▸ **Dataset material**
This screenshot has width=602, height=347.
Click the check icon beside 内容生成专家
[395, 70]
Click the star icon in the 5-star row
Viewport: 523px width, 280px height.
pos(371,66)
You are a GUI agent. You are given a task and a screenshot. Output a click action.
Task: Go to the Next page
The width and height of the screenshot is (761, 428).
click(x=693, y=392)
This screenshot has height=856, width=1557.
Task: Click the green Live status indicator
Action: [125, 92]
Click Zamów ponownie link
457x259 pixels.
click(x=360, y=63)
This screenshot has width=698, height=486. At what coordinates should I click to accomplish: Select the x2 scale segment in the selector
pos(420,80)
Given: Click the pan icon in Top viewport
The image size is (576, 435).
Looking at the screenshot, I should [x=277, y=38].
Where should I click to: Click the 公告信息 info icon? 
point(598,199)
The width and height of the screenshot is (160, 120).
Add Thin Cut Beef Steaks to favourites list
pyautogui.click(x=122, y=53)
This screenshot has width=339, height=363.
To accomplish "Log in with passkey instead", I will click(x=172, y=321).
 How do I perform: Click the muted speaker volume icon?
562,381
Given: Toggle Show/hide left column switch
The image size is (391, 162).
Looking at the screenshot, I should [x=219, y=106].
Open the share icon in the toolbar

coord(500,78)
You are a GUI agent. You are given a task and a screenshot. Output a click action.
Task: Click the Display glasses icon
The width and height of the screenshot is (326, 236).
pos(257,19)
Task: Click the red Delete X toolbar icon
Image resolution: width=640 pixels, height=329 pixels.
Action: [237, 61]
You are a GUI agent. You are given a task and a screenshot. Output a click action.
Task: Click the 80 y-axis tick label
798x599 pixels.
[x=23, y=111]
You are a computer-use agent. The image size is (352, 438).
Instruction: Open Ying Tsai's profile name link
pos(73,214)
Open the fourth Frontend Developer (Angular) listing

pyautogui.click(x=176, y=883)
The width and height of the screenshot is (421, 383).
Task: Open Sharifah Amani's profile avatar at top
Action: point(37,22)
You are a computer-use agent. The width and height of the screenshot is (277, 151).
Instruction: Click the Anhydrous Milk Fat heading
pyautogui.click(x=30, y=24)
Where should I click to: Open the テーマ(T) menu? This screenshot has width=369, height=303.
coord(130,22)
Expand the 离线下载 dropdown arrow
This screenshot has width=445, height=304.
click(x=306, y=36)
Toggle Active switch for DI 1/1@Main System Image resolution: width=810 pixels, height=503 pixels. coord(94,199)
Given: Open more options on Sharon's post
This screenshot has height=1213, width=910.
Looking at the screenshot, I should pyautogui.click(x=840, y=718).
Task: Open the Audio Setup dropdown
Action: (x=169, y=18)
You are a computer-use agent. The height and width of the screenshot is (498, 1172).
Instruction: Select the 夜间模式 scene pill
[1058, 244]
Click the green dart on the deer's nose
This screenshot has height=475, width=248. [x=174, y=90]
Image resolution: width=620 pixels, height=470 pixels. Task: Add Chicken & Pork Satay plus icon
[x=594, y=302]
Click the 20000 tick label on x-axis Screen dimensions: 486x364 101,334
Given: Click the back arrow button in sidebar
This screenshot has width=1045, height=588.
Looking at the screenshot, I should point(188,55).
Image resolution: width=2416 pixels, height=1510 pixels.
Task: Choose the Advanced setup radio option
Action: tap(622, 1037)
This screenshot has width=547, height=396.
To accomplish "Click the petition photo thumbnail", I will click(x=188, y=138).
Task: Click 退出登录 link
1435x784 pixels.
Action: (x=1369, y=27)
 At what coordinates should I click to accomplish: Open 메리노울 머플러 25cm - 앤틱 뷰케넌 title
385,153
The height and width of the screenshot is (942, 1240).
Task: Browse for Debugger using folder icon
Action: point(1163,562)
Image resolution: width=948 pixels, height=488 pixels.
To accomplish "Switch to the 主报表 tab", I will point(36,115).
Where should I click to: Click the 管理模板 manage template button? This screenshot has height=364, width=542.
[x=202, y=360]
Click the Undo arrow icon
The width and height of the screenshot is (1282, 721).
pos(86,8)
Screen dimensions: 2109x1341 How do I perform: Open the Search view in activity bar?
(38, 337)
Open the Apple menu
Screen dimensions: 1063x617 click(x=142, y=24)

▸ **Given request**
Render every line of the material above as a Markdown table with two columns, Row and Material line. Number the rows in order, and leave out blank lines.

▸ **Worked answer**
| Row | Material line |
|---|---|
| 1 | This screenshot has width=602, height=347. |
| 2 | Click the check icon beside 内容生成专家 |
| 3 | [395, 70] |
| 4 | Click the star icon in the 5-star row |
| 5 | Viewport: 523px width, 280px height. |
| 6 | pos(371,66) |
| 7 | You are a GUI agent. You are given a task and a screenshot. Output a click action. |
| 8 | Task: Go to the Next page |
| 9 | The width and height of the screenshot is (761, 428). |
| 10 | click(x=693, y=392) |
| 11 | This screenshot has height=856, width=1557. |
| 12 | Task: Click the green Live status indicator |
| 13 | Action: [125, 92] |
| 14 | Click Zamów ponownie link |
| 15 | 457x259 pixels. |
| 16 | click(x=360, y=63) |
| 17 | This screenshot has width=698, height=486. At what coordinates should I click to accomplish: Select the x2 scale segment in the selector |
| 18 | pos(420,80) |
| 19 | Given: Click the pan icon in Top viewport |
| 20 | The image size is (576, 435). |
| 21 | Looking at the screenshot, I should [x=277, y=38]. |
| 22 | Where should I click to: Click the 公告信息 info icon?  |
| 23 | point(598,199) |
| 24 | The width and height of the screenshot is (160, 120). |
| 25 | Add Thin Cut Beef Steaks to favourites list |
| 26 | pyautogui.click(x=122, y=53) |
| 27 | This screenshot has width=339, height=363. |
| 28 | To accomplish "Log in with passkey instead", I will click(x=172, y=321). |
| 29 |  How do I perform: Click the muted speaker volume icon? |
| 30 | 562,381 |
| 31 | Given: Toggle Show/hide left column switch |
| 32 | The image size is (391, 162). |
| 33 | Looking at the screenshot, I should [x=219, y=106]. |
| 34 | Open the share icon in the toolbar |
| 35 | coord(500,78) |
| 36 | You are a GUI agent. You are given a task and a screenshot. Output a click action. |
| 37 | Task: Click the Display glasses icon |
| 38 | The width and height of the screenshot is (326, 236). |
| 39 | pos(257,19) |
| 40 | Task: Click the red Delete X toolbar icon |
| 41 | Image resolution: width=640 pixels, height=329 pixels. |
| 42 | Action: [237, 61] |
| 43 | You are a GUI agent. You are given a task and a screenshot. Output a click action. |
| 44 | Task: Click the 80 y-axis tick label |
| 45 | 798x599 pixels. |
| 46 | [x=23, y=111] |
| 47 | You are a computer-use agent. The image size is (352, 438). |
| 48 | Instruction: Open Ying Tsai's profile name link |
| 49 | pos(73,214) |
| 50 | Open the fourth Frontend Developer (Angular) listing |
| 51 | pyautogui.click(x=176, y=883) |
| 52 | The width and height of the screenshot is (421, 383). |
| 53 | Task: Open Sharifah Amani's profile avatar at top |
| 54 | Action: point(37,22) |
| 55 | You are a computer-use agent. The width and height of the screenshot is (277, 151). |
| 56 | Instruction: Click the Anhydrous Milk Fat heading |
| 57 | pyautogui.click(x=30, y=24) |
| 58 | Where should I click to: Open the テーマ(T) menu? This screenshot has width=369, height=303. |
| 59 | coord(130,22) |
| 60 | Expand the 离线下载 dropdown arrow |
| 61 | This screenshot has width=445, height=304. |
| 62 | click(x=306, y=36) |
| 63 | Toggle Active switch for DI 1/1@Main System Image resolution: width=810 pixels, height=503 pixels. coord(94,199) |
| 64 | Given: Open more options on Sharon's post |
| 65 | This screenshot has height=1213, width=910. |
| 66 | Looking at the screenshot, I should pyautogui.click(x=840, y=718). |
| 67 | Task: Open the Audio Setup dropdown |
| 68 | Action: (x=169, y=18) |
| 69 | You are a computer-use agent. The height and width of the screenshot is (498, 1172). |
| 70 | Instruction: Select the 夜间模式 scene pill |
| 71 | [1058, 244] |
| 72 | Click the green dart on the deer's nose |
| 73 | This screenshot has height=475, width=248. [x=174, y=90] |
| 74 | Image resolution: width=620 pixels, height=470 pixels. Task: Add Chicken & Pork Satay plus icon |
| 75 | [x=594, y=302] |
| 76 | Click the 20000 tick label on x-axis Screen dimensions: 486x364 101,334 |
| 77 | Given: Click the back arrow button in sidebar |
| 78 | This screenshot has width=1045, height=588. |
| 79 | Looking at the screenshot, I should point(188,55). |
| 80 | Image resolution: width=2416 pixels, height=1510 pixels. |
| 81 | Task: Choose the Advanced setup radio option |
| 82 | Action: tap(622, 1037) |
| 83 | This screenshot has width=547, height=396. |
| 84 | To accomplish "Click the petition photo thumbnail", I will click(x=188, y=138). |
| 85 | Task: Click 退出登录 link |
| 86 | 1435x784 pixels. |
| 87 | Action: (x=1369, y=27) |
| 88 |  At what coordinates should I click to accomplish: Open 메리노울 머플러 25cm - 앤틱 뷰케넌 title |
| 89 | 385,153 |
| 90 | The height and width of the screenshot is (942, 1240). |
| 91 | Task: Browse for Debugger using folder icon |
| 92 | Action: point(1163,562) |
| 93 | Image resolution: width=948 pixels, height=488 pixels. |
| 94 | To accomplish "Switch to the 主报表 tab", I will point(36,115). |
| 95 | Where should I click to: Click the 管理模板 manage template button? This screenshot has height=364, width=542. |
| 96 | [x=202, y=360] |
| 97 | Click the Undo arrow icon |
| 98 | The width and height of the screenshot is (1282, 721). |
| 99 | pos(86,8) |
| 100 | Screen dimensions: 2109x1341 How do I perform: Open the Search view in activity bar? |
| 101 | (38, 337) |
| 102 | Open the Apple menu |
| 103 | Screen dimensions: 1063x617 click(x=142, y=24) |